• _Data listing_
────────────────────

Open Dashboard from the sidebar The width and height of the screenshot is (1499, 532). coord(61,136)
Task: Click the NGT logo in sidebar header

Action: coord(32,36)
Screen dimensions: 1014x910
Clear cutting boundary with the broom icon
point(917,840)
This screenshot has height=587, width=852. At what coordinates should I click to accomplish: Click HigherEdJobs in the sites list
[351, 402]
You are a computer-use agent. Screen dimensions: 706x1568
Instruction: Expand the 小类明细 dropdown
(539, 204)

────────────────────

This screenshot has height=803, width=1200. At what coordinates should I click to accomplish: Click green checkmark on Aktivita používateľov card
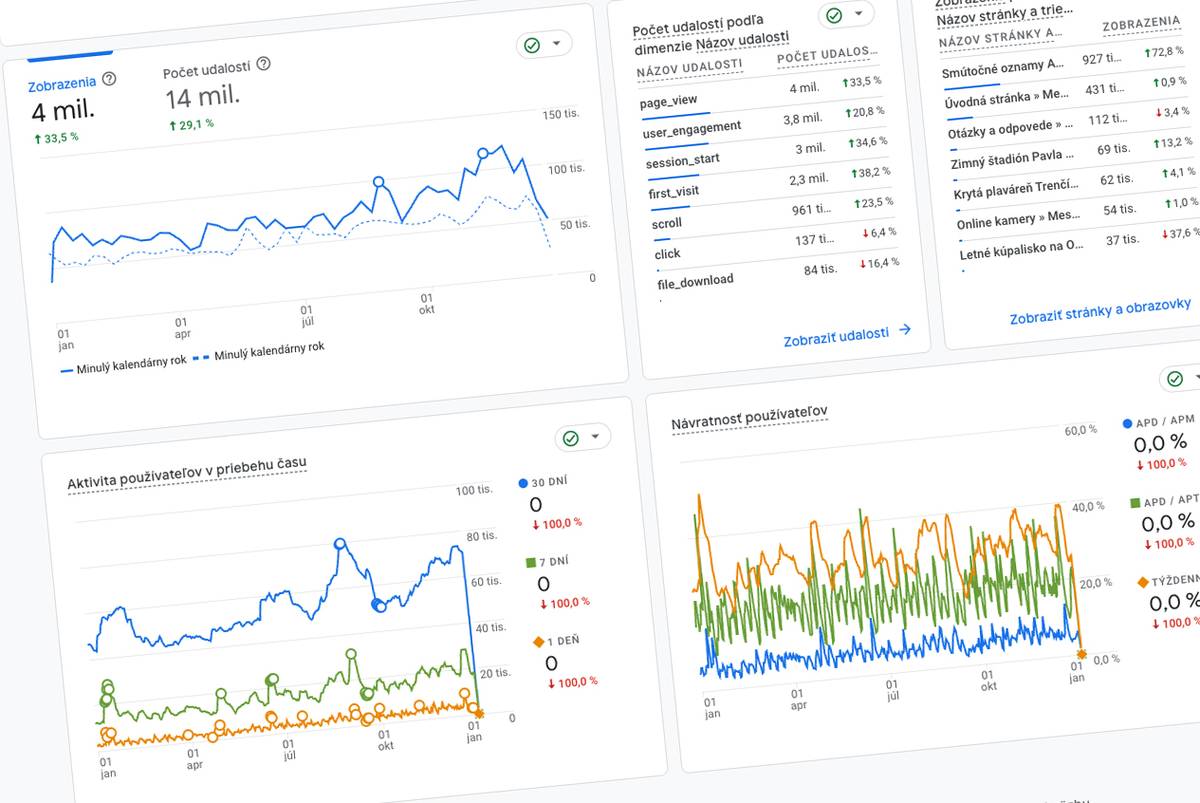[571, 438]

────────────────────

• _Work order_
Each line of the entries holding the string "dimensions" should be found and copied.

• _Result of the task_
Screen dimensions: 1014x910
You are a computer-use agent. Screen dimensions: 706x1568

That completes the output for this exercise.